→ **Tekstfragment**
Op 8 december 2022 heeft de Rechtbank Amsterdam uitspraak gedaan in een zaak betreffende de overlevering van een opgeëiste persoon op basis van een Europees Aanhoudingsbevel (EAB) uitgevaardigd door de substituut-procureur des Konings in Leuven, België. De vordering tot overlevering werd ingediend door de officier van justitie op 10 oktober 2022. De opgeëiste persoon, geboren in 1998 en met de Nederlandse nationaliteit, was niet ter zitting verschenen, maar zijn raadsvrouw heeft zijn verdediging gevoerd. De rechtbank heeft de termijn voor uitspraak met dertig dagen verlengd om een weloverwogen beslissing te kunnen nemen.
De rechtbank heeft vastgesteld dat het EAB betrekking heeft op een vonnis van 20 november 2020, waarbij de opgeëiste persoon is veroordeeld tot een vrijheidsstraf van 30 maanden. De rechtbank heeft de identiteit van de opgeëiste persoon bevestigd en onderzocht of de overlevering kon worden toegestaan. De verdediging voerde aan dat de overlevering niet mocht plaatsvinden voor het derde feit, misbruik van vertrouwen, omdat dit niet onder Nederlands recht valt. De officier van justitie betoogde echter dat dit feit als verduistering kan worden gekwalificeerd.

→ **Opdrachten**
A) Beantwoord de volgende vragen over de tekst over de overleveringszaak:
(i) Door wie werd het Europees Aanhoudingsbevel uitgevaardigd?
(ii) Met hoeveel dagen verlengde de rechtbank de termijn voor uitspraak?
(iii) Tot welke vrijheidsstraf werd de opgeëiste persoon veroordeeld bij het vonnis van 20 november 2020?
B) Vul de tekst over de overleveringszaak aan met een vervolg dat begint na de laatste zin.

→ **Vermelde regels**
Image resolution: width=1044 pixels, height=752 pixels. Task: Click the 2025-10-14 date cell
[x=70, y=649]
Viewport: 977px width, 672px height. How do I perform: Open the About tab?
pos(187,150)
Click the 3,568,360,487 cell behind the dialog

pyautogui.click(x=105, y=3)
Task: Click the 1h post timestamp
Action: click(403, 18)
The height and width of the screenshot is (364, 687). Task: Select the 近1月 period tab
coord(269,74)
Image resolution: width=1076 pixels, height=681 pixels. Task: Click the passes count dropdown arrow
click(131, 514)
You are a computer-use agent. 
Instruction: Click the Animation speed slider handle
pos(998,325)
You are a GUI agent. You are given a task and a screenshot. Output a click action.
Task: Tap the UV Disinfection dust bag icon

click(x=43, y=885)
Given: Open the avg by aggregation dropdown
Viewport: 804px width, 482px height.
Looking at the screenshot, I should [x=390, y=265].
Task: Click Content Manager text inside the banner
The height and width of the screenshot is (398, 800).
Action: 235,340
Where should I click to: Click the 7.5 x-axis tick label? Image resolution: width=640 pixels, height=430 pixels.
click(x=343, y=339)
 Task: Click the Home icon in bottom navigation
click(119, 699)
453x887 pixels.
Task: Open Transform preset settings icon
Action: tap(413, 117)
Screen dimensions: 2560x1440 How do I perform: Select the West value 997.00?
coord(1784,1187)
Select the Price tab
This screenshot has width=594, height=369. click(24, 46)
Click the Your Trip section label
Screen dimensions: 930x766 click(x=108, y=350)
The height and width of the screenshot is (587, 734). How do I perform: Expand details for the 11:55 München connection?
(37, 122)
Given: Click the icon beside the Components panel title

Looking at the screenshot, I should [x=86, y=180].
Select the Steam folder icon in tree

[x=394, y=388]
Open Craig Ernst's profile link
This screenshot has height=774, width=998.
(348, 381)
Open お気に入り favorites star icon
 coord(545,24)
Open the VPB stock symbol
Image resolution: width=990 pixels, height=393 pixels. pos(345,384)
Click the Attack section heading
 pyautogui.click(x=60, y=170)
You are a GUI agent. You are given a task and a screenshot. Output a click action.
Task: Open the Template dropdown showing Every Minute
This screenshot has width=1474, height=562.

→ **Antwoorden**
A)
(i) Door de substituut-procureur des Konings in Leuven, België.
(ii) Met dertig dagen.
(iii) Tot een vrijheidsstraf van 30 maanden.

B)
Uiteindelijk heeft de rechtbank geoordeeld dat de overlevering op grond van artikel 6a van de Overleveringswet (OLW) moest worden geweigerd, omdat de opgeëiste persoon de Nederlandse nationaliteit heeft en de tenuitvoerlegging van de Belgische straf in Nederland kan worden overgenomen. De rechtbank heeft de overlevering geweigerd en gelijktijdig de tenuitvoerlegging van de vrijheidsstraf in Nederland bevolen, evenals de gevangenhouding van de opgeëiste persoon tot aan de tenuitvoerlegging van de straf.